- **EXERCISE DIRECTIONS**:
Your answer is the lines below, exactly, from the one that contains "Increase quantity with the plus button" through the one that contains "You are a computer-use agent. Viewport: 644px", both included.

- **EXTRACTED MATERIAL**:
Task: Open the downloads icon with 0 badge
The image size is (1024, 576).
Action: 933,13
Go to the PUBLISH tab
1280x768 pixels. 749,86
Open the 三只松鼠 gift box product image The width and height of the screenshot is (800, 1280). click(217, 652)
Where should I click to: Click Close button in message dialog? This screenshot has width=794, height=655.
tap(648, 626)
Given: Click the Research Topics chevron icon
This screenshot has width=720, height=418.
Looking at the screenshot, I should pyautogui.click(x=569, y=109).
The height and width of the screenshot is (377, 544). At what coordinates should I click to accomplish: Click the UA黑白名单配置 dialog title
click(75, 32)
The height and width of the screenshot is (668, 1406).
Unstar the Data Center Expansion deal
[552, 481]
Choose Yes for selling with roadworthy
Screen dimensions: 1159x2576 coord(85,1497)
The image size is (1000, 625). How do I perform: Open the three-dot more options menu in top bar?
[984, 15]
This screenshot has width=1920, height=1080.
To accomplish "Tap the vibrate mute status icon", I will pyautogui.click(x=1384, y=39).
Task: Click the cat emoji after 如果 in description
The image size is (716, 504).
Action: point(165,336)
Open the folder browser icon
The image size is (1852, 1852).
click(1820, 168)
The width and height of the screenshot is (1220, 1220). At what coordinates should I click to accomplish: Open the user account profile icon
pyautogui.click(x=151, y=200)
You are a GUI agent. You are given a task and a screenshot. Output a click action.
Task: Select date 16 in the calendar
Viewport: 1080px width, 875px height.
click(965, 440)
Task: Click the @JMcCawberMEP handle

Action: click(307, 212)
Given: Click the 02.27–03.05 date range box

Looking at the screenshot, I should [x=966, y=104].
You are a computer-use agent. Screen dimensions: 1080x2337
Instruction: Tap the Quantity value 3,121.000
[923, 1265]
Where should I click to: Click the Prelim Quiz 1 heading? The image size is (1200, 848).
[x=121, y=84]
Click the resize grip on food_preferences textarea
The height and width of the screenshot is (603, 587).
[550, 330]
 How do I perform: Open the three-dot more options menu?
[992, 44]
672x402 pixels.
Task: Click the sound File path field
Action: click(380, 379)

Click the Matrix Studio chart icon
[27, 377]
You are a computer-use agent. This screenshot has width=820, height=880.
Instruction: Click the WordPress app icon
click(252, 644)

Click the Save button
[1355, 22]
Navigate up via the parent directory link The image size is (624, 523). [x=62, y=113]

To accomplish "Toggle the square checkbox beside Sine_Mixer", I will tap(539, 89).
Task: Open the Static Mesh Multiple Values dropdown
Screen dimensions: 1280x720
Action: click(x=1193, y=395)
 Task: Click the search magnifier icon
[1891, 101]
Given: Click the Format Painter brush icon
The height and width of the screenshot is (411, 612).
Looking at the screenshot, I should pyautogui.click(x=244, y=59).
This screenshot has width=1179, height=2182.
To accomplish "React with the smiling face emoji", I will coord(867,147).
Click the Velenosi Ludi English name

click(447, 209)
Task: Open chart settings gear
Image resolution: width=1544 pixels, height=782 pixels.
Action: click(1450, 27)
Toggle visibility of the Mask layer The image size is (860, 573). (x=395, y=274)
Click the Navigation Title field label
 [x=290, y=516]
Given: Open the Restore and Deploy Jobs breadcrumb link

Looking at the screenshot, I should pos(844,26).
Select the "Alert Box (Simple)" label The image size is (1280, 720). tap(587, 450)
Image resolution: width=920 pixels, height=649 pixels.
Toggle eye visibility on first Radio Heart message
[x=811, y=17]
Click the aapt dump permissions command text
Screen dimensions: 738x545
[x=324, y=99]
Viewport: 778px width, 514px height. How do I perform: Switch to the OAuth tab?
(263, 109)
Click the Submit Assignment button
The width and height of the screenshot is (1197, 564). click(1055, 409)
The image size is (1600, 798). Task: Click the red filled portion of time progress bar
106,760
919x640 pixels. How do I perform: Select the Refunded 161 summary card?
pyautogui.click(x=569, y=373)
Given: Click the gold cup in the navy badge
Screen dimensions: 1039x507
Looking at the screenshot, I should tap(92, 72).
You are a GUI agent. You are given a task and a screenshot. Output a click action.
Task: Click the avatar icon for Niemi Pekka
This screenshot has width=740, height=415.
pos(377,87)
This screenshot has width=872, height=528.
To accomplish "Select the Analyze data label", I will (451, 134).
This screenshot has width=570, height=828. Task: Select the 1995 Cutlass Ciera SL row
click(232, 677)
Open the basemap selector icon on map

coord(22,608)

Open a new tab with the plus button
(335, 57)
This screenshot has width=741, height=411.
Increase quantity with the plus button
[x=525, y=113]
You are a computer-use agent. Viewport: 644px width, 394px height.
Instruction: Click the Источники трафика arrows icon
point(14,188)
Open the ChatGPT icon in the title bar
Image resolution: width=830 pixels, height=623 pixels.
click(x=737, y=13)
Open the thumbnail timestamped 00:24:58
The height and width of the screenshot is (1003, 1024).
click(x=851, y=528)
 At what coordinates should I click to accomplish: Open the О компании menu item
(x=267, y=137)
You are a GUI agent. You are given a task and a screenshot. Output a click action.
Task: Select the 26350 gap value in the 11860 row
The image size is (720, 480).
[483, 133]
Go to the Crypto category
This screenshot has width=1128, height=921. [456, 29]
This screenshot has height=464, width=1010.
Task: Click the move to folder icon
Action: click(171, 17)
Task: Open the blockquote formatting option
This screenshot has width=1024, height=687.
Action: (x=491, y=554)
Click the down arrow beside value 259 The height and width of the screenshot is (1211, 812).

- **ANSWER TO THIS EXERCISE**:
Increase quantity with the plus button
[x=525, y=113]
You are a computer-use agent. Viewport: 644px width, 394px height.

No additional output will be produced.